--- Extracted data Enclosed Below ---

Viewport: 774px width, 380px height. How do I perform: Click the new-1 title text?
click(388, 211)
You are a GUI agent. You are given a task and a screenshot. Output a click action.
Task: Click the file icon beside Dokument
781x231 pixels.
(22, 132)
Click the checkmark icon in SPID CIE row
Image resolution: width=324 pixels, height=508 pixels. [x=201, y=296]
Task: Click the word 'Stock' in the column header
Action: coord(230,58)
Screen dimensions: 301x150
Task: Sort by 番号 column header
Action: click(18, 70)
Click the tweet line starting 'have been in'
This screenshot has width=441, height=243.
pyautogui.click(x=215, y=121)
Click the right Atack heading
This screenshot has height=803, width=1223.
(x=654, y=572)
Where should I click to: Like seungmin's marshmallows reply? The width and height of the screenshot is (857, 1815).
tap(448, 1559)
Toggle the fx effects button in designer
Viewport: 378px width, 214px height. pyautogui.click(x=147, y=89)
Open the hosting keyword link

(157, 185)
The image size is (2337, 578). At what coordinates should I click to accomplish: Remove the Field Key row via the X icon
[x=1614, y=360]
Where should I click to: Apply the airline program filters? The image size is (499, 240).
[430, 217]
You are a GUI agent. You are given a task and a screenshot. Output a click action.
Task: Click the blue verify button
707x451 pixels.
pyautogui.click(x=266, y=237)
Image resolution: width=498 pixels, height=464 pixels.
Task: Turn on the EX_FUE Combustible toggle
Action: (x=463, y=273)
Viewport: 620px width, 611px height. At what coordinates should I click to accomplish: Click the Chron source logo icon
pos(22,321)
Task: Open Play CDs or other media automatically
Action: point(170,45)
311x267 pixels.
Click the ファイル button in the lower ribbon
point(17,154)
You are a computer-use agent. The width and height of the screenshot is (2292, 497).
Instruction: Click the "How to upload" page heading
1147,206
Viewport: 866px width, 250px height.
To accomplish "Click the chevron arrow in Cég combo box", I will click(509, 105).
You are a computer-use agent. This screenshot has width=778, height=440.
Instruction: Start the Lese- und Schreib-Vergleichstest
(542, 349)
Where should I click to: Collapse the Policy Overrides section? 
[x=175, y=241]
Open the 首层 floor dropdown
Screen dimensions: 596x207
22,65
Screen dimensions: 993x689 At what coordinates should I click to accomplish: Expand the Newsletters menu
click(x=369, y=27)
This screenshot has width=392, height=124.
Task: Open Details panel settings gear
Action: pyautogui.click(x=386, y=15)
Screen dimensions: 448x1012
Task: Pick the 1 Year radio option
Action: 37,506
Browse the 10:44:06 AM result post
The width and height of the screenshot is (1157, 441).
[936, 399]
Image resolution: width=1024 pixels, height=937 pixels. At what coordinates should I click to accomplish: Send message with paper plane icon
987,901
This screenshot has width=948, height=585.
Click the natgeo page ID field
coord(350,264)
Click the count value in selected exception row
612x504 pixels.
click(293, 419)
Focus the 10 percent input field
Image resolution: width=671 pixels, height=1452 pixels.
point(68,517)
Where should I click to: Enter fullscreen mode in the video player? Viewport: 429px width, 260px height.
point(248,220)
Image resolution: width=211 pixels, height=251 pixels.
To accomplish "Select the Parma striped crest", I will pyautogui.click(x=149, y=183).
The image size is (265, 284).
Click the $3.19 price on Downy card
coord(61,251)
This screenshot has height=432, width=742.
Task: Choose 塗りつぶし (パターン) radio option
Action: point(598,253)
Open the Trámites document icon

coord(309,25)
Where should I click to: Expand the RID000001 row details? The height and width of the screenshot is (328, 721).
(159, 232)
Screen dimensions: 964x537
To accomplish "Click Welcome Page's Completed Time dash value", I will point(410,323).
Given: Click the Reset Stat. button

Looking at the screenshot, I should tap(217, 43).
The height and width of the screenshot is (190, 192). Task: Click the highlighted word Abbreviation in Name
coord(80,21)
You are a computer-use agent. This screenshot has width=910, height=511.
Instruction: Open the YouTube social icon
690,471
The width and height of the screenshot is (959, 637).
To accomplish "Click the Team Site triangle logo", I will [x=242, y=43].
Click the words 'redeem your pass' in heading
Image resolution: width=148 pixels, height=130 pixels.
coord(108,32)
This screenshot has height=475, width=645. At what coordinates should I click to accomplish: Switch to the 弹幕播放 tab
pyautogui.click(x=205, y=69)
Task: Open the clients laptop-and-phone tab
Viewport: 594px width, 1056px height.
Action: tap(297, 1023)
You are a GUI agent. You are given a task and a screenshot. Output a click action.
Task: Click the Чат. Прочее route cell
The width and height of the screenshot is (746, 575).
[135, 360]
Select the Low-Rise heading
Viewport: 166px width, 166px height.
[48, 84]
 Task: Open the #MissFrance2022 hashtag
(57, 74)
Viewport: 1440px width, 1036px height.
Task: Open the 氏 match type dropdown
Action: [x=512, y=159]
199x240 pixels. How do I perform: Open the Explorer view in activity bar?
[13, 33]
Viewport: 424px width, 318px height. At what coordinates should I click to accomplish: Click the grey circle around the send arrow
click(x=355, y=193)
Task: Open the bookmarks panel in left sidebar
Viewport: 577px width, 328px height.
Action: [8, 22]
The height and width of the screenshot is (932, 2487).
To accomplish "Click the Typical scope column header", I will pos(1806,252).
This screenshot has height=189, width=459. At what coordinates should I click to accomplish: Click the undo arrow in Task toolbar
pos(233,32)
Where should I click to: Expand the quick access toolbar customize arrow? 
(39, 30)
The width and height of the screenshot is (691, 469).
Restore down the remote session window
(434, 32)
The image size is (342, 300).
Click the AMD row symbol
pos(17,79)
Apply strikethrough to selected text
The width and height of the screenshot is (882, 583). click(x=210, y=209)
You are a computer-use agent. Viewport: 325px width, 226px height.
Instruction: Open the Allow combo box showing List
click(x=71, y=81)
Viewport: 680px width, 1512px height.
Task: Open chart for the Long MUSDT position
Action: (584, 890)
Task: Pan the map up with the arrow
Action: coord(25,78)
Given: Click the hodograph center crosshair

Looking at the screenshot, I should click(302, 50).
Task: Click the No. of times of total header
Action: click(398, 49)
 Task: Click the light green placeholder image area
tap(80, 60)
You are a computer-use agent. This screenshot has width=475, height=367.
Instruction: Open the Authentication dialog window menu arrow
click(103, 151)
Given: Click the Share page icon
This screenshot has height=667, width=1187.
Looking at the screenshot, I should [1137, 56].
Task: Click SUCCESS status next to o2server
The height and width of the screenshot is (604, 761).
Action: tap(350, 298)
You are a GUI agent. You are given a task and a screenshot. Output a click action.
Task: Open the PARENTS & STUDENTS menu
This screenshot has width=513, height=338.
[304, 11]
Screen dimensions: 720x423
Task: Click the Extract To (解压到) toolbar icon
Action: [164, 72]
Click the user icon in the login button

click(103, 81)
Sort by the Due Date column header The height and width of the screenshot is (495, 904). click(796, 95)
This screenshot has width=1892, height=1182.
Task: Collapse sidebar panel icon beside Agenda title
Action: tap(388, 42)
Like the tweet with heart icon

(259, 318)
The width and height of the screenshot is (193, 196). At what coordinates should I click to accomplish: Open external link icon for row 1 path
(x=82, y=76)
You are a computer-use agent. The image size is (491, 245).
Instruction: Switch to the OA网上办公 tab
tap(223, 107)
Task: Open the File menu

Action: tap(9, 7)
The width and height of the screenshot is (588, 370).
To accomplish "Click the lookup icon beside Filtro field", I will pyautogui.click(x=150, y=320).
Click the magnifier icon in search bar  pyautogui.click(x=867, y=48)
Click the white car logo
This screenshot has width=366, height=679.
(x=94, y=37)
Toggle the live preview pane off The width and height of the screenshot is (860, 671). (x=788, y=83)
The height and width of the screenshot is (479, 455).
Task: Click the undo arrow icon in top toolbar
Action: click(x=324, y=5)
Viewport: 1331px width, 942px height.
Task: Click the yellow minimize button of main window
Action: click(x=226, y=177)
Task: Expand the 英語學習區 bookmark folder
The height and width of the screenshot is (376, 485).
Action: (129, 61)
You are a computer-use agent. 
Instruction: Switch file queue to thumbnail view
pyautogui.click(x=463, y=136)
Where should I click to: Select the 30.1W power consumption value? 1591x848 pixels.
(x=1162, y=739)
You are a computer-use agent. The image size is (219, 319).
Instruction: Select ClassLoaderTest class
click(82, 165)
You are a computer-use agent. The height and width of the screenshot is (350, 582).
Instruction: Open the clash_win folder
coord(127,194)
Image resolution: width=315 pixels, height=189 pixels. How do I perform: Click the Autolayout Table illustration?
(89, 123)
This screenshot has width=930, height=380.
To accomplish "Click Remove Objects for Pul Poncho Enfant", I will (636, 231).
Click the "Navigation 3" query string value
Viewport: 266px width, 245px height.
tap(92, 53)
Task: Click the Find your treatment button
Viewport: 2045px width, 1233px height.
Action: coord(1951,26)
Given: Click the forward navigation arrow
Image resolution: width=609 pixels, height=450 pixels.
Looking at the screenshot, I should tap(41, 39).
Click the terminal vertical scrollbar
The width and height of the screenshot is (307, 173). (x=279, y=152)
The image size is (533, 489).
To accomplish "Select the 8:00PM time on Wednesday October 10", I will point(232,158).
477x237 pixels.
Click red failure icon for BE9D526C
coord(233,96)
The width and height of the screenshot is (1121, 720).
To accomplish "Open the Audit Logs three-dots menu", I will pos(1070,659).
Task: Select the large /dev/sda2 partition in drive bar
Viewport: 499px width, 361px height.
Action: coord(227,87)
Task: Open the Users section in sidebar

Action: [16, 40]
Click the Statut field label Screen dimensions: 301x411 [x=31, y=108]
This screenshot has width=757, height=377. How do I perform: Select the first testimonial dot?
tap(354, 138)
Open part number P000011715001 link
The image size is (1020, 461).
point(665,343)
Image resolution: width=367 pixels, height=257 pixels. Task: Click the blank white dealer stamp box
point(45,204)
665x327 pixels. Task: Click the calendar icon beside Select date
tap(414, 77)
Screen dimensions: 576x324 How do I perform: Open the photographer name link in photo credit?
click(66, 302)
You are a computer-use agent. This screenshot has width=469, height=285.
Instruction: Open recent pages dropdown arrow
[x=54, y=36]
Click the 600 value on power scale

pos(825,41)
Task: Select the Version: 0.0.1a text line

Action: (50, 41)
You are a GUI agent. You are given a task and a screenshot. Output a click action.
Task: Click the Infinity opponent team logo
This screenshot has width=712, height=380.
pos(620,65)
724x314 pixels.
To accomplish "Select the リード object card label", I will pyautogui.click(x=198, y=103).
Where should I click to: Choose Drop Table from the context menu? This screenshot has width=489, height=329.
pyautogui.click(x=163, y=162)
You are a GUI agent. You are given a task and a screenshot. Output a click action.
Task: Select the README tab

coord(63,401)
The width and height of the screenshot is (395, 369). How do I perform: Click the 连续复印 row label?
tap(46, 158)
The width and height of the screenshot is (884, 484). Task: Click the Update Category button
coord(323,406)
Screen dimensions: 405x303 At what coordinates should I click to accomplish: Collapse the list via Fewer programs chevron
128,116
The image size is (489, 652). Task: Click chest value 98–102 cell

--- End of Enclosed Extracted data ---

# [Work to be completed]
Return the lines of the listing where the string "your" appears.

# [Response below]
Click the words 'redeem your pass' in heading
Task: Click the Find your treatment button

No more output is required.